Autor: Eurípides

Estreou no Espaço Cultural Sergio Porto em 2002 ficando, depois, um ano em cartaz no Teatro Maria Clara Machado (Planetário). Em 2004, foi apresentado nos Sescs de São João de Meriti e Campos e também integrou o Palco Giratório, apresentando-se em Florianópolis (SC), Brasília (DF) e mais nove cidades do Paraná. Participou do Festival Internacional de São José do Rio Preto e do Fenart João Pessoa (PB).

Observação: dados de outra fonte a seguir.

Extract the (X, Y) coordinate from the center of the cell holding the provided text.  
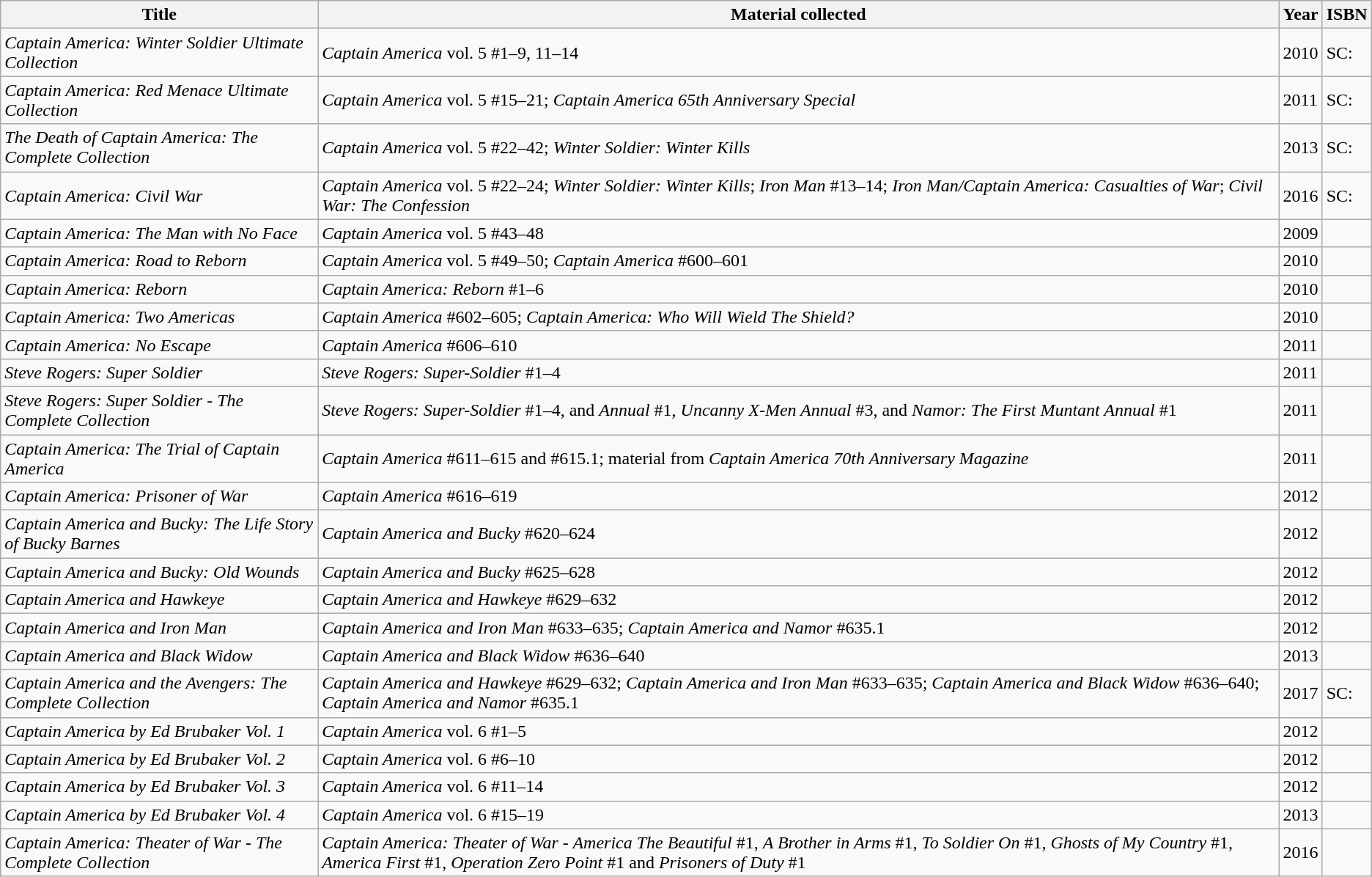
Captain America and Iron Man #633–635; Captain America and Namor #635.1 (799, 627)
Captain America and Iron Man (160, 627)
Captain America and Black Widow (160, 655)
Captain America vol. 5 #1–9, 11–14 (799, 53)
Steve Rogers: Super Soldier - The Complete Collection (160, 410)
Captain America: Theater of War - The Complete Collection (160, 852)
Captain America by Ed Brubaker Vol. 1 (160, 731)
Captain America and Bucky #625–628 (799, 572)
Captain America: The Man with No Face (160, 233)
Captain America vol. 5 #22–24; Winter Soldier: Winter Kills; Iron Man #13–14; Iron Man/Captain America: Casualties of War; Civil War: The Confession (799, 195)
The Death of Captain America: The Complete Collection (160, 148)
Material collected (799, 15)
Captain America vol. 5 #43–48 (799, 233)
Captain America vol. 5 #22–42; Winter Soldier: Winter Kills (799, 148)
Captain America and the Avengers: The Complete Collection (160, 693)
Captain America by Ed Brubaker Vol. 3 (160, 786)
Captain America vol. 6 #11–14 (799, 786)
Captain America vol. 5 #49–50; Captain America #600–601 (799, 261)
Captain America #611–615 and #615.1; material from Captain America 70th Anniversary Magazine (799, 457)
Year (1300, 15)
Captain America vol. 6 #6–10 (799, 759)
Captain America by Ed Brubaker Vol. 4 (160, 814)
Captain America and Hawkeye #629–632 (799, 600)
Captain America by Ed Brubaker Vol. 2 (160, 759)
Captain America: Reborn (160, 289)
Title (160, 15)
Captain America: Reborn #1–6 (799, 289)
Captain America and Hawkeye (160, 600)
Captain America and Bucky #620–624 (799, 534)
Captain America: Road to Reborn (160, 261)
Captain America #616–619 (799, 496)
Captain America and Bucky: The Life Story of Bucky Barnes (160, 534)
Captain America #606–610 (799, 344)
ISBN (1347, 15)
2017 (1300, 693)
Steve Rogers: Super Soldier (160, 372)
Steve Rogers: Super-Soldier #1–4 (799, 372)
Captain America: Red Menace Ultimate Collection (160, 100)
Captain America: Two Americas (160, 317)
Captain America: No Escape (160, 344)
Captain America vol. 6 #15–19 (799, 814)
Captain America: Winter Soldier Ultimate Collection (160, 53)
Captain America and Bucky: Old Wounds (160, 572)
Captain America #602–605; Captain America: Who Will Wield The Shield? (799, 317)
Captain America vol. 5 #15–21; Captain America 65th Anniversary Special (799, 100)
2009 (1300, 233)
Captain America and Black Widow #636–640 (799, 655)
Steve Rogers: Super-Soldier #1–4, and Annual #1, Uncanny X-Men Annual #3, and Namor: The First Muntant Annual #1 (799, 410)
Captain America vol. 6 #1–5 (799, 731)
Captain America: Civil War (160, 195)
Captain America: The Trial of Captain America (160, 457)
Captain America: Prisoner of War (160, 496)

Explorando as fronteiras entre o épico e o dramático, Medeia conta a história de uma mulher preterida por seu marido, que escolhe uma nova esposa. Não se conformando com a situação, Medeia se vinga de Jasão matando a noiva e o sogro dele e, para atingi-lo mais profundamente, mata seus próprios filhos, punindo o marido infiel no ponto mais caro para os gregos: sua posteridade.

Essa tragédia coloca em questão os direitos de homens e mulheres uns em relação aos outros, os limites do desejo que um longo casamento impõe e as relações entre uma ordem constituída e os que a ela não pertencem, nesse caso, a ordem clássica e a bárbara.

Elenco:

Alexandre Dantas
Ana Alkmim
Cristine A’Gape
Cybele Jácome
Fernanda Maia
Luisa Baratz
Mariana Oliveira
Viviana Rocha

Ficha Técnica:

Autor: Eurípides
Direção: Antonio Guedes
Adaptação: Fátima Saadi e Antonio Guedes
Dramaturgia: Fátima Saadi
Direção de movimento: Helena Varvaki
Cenário: Doris Rollemberg
Figurinos: Mauro Leite
Música: Paula Leal
Iluminação: Binho Schaefer
Assistente de direção: Joana Lebreiro

Crítica

Nós, só vemos morte (Nota sobre Medéia)
Flora Süssekind* – Folhetim • 24 – jul-dez de 2006

A Medéia do Teatro do Pequeno Gesto termina com uma contradição. Com a in­tromissão, enquanto a ação se encerra, de um rastro nietzschiano na fala final do corifeu. Nietzsche passa, então, a falar “pela boca de Eurípides”, tomando como máscara justamente a daquele que, se­gundo a sua análise em O nascimento da tragédia, “combateu e venceu a tragédia antiga”, daquele que se teria servido dela, “morta sob suas mãos brutais”, como de um moribundo a quem se obrigaria a “prestar mais uma vez serviço”. E cujo drama “não-dionisíaco”, cujo “epos dra­matizado” se mostraria, a seu ver, incapaz de alcançar “o efeito trágico”. E não é à toa que se esco­lhe exatamente o desfecho da peça para essa intromissão pro­positada de uma dissonância conflituosa, para a substituição das últimas palavras do corifeu por trechos extraídos de Nietzsche e Rilke.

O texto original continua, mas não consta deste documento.